Chad political dialogue kicks off in Qatar following delay – Doha News

Doha has played a key regional and international role as a mediator between warring factions in different parts of the world.

The long-awaited Chad talks, facilitated by Qatar, have kicked off in the Gulf state on Sunday following a delay.

The talks were initially scheduled to take place on 27 February, but were delayed due to logistical issues and an agreement over the Chadian attendees at the talks.

Qatar was represented by Minister of State for Foreign Affairs Sultan bin Saad Al Muraikhi attended the talks and Special Envoy of the Minister of Foreign Affairs for Counterterrorism and Mediation in Conflict Resolution Dr Mutlaq bin Majed Al Qahtani.

Meeting ahead of Qatar-facilitated Chad talks takes place in Doha

Libyan Foreign Affairs Najla El Mangoush, and Mahamat Zene Cherif, Chad’s Minister of Foreign Affairs, African Integration and Chadians Abroad were also in attendance.

The talks come after Qatar’s Amir Sheikh Tamim bin Hamad Al Thani agreed to support to all Chadian sides in reaching a political resolution following years of political unrest, since gaining its independence from France in 1960.

“Qatar has friendly relations with the Republic of Chad, and we hope that they will continue to develop at various levels.
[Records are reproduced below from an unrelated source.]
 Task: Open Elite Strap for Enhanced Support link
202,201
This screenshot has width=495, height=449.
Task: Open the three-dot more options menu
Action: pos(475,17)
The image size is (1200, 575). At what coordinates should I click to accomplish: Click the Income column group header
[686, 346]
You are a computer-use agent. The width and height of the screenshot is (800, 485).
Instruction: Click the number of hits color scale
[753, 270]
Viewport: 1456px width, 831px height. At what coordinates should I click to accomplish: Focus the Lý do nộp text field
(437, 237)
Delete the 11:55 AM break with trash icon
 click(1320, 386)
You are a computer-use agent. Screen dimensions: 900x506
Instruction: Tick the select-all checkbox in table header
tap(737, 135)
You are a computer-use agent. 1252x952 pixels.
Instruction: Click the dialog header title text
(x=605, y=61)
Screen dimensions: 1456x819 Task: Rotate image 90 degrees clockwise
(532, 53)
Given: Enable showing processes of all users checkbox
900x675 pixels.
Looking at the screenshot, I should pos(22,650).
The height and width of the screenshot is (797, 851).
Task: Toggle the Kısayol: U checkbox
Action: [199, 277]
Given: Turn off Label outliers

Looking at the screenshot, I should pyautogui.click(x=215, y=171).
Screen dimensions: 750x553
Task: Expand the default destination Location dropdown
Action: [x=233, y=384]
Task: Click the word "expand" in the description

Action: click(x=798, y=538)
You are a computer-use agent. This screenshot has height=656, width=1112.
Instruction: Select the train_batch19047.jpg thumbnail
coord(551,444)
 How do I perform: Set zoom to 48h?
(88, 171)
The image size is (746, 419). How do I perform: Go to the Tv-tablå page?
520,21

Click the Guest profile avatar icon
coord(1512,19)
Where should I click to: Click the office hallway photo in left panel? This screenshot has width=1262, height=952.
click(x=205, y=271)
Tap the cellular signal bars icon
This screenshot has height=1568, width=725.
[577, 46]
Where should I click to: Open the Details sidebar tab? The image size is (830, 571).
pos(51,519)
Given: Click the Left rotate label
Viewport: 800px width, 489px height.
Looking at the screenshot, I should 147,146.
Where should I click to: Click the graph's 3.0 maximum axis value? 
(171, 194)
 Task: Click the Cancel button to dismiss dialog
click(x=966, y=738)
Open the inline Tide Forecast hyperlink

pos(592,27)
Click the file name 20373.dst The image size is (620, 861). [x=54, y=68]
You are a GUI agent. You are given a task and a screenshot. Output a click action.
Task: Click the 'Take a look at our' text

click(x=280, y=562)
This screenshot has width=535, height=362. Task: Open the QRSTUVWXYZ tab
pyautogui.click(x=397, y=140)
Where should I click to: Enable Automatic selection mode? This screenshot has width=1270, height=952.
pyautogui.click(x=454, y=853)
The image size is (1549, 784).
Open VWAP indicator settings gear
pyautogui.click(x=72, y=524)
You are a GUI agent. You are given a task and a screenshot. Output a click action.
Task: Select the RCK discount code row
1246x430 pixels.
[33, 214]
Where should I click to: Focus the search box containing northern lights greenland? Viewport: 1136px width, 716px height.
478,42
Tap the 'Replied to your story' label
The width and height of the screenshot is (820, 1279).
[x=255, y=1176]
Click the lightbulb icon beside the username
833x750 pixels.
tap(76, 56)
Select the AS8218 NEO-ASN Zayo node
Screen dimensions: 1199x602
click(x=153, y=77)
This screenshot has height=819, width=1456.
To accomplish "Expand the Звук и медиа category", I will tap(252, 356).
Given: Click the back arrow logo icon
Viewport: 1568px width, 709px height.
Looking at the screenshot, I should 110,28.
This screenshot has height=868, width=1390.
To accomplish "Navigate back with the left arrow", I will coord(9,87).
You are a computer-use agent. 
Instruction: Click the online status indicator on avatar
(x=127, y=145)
On that note, we did not hesitate to accept the invitation of the brothers from Chad to host these negotiations,” said Al Muraikhi during his opening remarks.

The Head of Chad’s Transitional Military Council, Mahamat Idriss Deby, sees the Doha-facilitated dialogue as a chance to pave the way for long-promised “free and transparent” elections.

Deby assumed power after his father and former President Idriss Deby, was killed amidst fighting between government and rebels from the Front for Change and Concord in Chad (FACT) on 20 April, 2021.

At the time, the late president was re-elected at the time for a sixth-term. The Libya-based group’s, FACT, leader Mahamat Mahdi Ali was not at the talks.

Before the latest dialogue in Doha, the Gulf state had sponsored the signing of the “Doha Accord”, also known as the “Darfur agreement”, between Khartoum and N’Djamena in 2009.

A Doha-facilitated agreement, co-sponsored with Libya, was also signed amidst tensions between Sudan and Chad in 2008. At the time, Sudan and Chad exchanged accusations over supporting rebel attacks inside their territories.